## Work to complete
Set down the data again exactly. Pictures are not part of the copy.

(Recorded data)
>>

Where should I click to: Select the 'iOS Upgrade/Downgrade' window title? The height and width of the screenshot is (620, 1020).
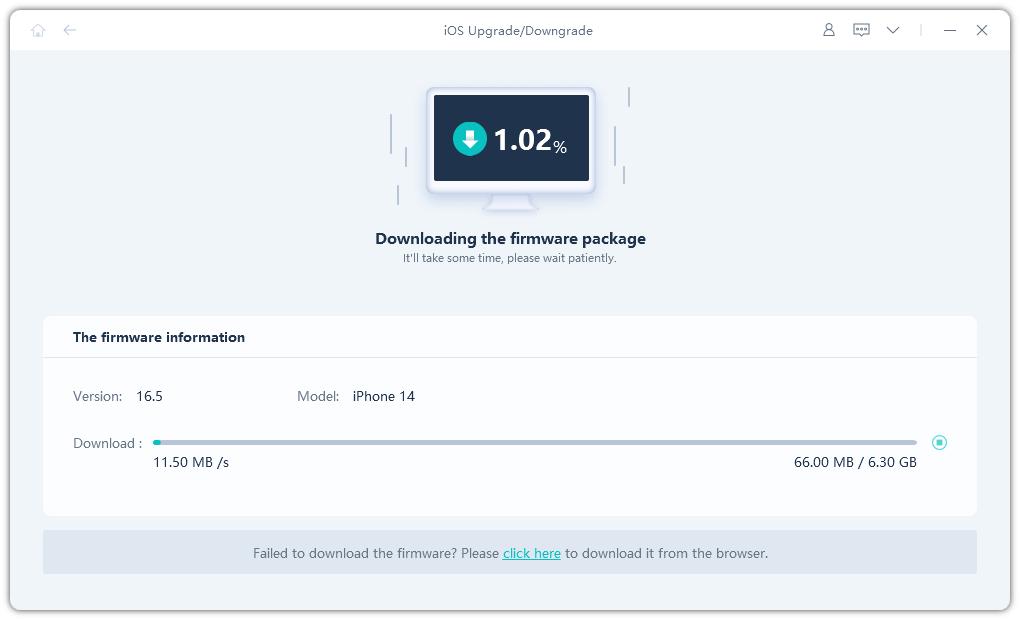(x=518, y=30)
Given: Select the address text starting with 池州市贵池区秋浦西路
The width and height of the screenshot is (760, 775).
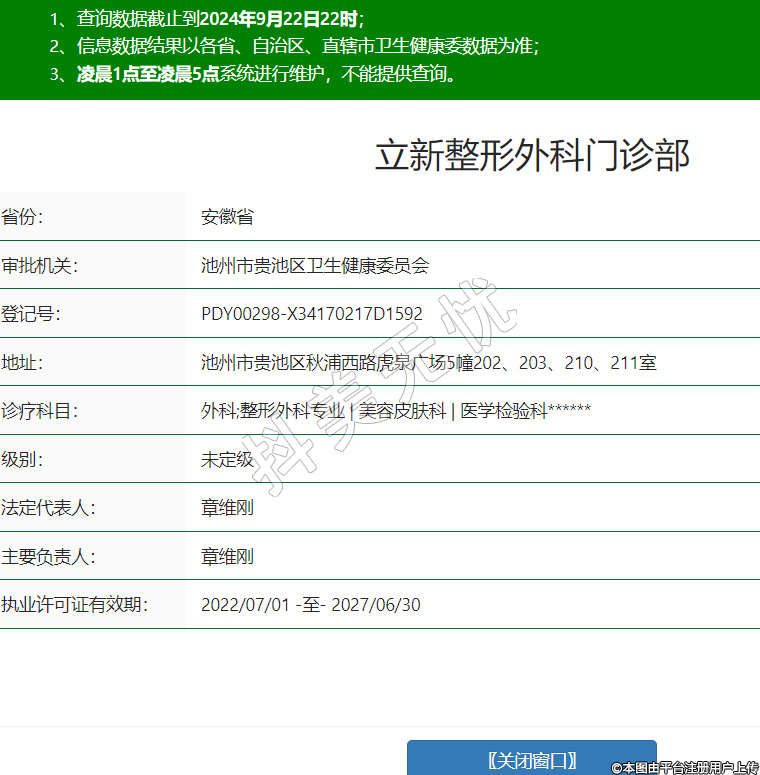Looking at the screenshot, I should point(428,362).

<<

## Response for this exercise
Where should I click to: Select the 'iOS Upgrade/Downgrade' window title? The height and width of the screenshot is (620, 1020).
(x=518, y=30)
Given: Select the address text starting with 池州市贵池区秋浦西路
The width and height of the screenshot is (760, 775).
Looking at the screenshot, I should point(428,362).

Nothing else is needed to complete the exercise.